Lately, some of these sellers are showing the back of the buckle (now we can see the fakes) and keeping their bidder's ID's hidden. Would anyone hazard a guess as to what they are protecting ??
You can see in the photo above that this buckle looks almost identical to the buckles currently for sale on eBay. Without measuring them side by side the casual collector cannot tell apart the original from the fake. The feature that will readily tell the authenticity is the back of the buckle. The original has no writing on the back and is painted black The fakes (reproductions) that I have seen have a flat back and are the same color that the front of the buckle displays. Below is a photo of an original 1974 Hesston buckle. Notice the 'orange peel' finish.

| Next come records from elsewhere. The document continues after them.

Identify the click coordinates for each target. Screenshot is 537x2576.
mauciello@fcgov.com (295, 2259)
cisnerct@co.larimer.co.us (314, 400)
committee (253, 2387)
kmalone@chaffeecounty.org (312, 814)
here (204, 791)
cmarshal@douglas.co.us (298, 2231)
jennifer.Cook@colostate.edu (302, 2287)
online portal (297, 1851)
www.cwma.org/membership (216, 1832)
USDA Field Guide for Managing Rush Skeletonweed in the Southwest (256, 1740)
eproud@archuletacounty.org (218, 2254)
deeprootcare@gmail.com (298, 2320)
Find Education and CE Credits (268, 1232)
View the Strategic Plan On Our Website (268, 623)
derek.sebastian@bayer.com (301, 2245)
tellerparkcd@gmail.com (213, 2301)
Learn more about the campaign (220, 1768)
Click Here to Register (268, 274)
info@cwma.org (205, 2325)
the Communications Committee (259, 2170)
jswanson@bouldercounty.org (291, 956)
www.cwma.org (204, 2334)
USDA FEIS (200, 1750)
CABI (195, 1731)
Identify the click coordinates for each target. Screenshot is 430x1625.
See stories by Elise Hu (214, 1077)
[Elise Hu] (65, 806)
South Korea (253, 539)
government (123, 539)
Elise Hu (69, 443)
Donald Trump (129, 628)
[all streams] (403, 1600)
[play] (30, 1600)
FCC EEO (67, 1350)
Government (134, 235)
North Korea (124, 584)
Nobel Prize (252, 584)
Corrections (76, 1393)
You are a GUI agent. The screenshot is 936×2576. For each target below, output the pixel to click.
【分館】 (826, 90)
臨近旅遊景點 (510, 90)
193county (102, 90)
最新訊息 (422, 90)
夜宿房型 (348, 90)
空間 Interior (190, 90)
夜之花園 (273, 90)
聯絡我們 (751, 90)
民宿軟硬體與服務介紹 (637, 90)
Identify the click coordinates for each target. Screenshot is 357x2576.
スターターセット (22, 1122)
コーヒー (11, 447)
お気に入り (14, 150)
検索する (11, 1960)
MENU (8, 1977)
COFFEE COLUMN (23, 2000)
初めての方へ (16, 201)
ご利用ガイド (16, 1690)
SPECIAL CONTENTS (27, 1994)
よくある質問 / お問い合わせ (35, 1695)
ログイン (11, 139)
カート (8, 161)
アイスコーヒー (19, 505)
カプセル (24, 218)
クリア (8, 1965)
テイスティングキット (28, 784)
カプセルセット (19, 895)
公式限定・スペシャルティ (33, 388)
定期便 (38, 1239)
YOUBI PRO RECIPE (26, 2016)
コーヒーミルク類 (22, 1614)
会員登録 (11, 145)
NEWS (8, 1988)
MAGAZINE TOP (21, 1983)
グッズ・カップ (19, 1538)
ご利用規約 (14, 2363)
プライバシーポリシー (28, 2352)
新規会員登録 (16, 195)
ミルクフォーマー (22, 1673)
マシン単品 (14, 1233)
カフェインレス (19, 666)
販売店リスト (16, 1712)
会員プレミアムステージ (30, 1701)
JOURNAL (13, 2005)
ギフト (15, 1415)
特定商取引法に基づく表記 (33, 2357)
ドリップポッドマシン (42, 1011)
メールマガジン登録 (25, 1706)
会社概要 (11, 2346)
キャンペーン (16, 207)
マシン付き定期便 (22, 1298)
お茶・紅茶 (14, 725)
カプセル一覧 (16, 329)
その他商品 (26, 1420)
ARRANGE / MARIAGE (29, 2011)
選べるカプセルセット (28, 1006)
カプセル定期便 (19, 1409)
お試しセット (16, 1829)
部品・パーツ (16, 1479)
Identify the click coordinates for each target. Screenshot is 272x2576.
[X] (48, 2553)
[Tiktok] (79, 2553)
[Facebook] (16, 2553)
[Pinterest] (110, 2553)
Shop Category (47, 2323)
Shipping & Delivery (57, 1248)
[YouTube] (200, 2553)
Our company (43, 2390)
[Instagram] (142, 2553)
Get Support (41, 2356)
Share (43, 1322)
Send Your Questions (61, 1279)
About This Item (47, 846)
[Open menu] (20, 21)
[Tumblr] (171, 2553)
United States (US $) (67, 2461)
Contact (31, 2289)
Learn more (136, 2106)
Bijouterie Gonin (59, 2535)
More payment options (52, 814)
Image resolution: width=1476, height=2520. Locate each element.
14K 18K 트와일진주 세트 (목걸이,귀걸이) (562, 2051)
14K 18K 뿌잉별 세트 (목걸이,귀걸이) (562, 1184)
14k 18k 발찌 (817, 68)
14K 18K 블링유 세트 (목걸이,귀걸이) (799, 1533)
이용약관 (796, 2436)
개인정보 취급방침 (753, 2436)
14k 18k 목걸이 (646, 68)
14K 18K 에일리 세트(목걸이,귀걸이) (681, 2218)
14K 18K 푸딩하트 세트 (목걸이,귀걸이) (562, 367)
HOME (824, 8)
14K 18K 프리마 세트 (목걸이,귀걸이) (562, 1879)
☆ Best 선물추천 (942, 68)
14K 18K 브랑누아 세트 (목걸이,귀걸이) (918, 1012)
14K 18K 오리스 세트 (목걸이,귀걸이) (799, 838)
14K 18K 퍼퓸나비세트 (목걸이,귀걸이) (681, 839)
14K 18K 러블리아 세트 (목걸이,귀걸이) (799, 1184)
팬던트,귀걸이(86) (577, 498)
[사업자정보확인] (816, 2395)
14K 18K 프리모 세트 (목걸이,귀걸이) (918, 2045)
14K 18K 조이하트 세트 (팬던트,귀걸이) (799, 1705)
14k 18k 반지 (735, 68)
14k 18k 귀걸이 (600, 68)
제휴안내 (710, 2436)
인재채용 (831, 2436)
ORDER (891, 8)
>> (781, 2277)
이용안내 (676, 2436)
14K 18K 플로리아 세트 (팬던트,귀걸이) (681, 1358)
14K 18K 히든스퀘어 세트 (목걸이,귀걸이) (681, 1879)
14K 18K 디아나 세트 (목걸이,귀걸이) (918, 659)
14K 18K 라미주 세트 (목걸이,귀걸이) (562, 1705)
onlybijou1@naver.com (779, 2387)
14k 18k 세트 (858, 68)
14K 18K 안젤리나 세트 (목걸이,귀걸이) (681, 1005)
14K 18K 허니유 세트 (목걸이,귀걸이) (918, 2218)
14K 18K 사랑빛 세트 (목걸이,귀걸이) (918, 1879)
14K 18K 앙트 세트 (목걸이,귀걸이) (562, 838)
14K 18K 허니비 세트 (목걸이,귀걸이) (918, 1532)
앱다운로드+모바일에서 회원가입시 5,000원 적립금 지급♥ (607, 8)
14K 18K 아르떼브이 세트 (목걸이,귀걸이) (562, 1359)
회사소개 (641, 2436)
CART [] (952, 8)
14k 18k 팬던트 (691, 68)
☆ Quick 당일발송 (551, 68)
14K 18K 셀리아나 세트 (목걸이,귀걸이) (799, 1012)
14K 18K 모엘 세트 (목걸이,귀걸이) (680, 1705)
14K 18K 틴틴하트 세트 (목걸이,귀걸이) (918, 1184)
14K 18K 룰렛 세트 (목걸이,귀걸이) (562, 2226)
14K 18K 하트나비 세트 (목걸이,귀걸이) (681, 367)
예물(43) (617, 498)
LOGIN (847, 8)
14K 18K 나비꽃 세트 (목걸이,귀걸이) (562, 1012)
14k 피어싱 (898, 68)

As a buyer, if the seller refuses to show or provide a photo/scan of the back of the buckle I would be very hesitant to pay a hefty sum for that particular buckle. If you have any doubts as to the authenticity, contact the seller and ask for a scan of the back. If it is not provided, then my advise to you: DON'T BUY IT !!! If it does NOT have the 'orange peel' finish on the back IT IS A FAKE - DON'T BUY IT!!!
You can also tell condition by inspecting the backside - the finish will can be rubbed to the metal on buckles that have been worn, therefore the value is undermined. I would estimate that the value for a used buckle is about half of an authentic an unworn buckle.
Most collectors will not be able to afford an authentic 1974 buckle, so to make their collection look complete a reproduction has it's place. But I hate for collectors to purchase something that they think is authentic when it is fact nothing but a fake. Personally, in my opinion, if it's a fake and you paid more than $10 for it, you've been had.
These buckles may be pretty, and look good on a belt, but they are not worth the price they usually get. If you want to bid on one, be aware that it could a fake, and not a collectible.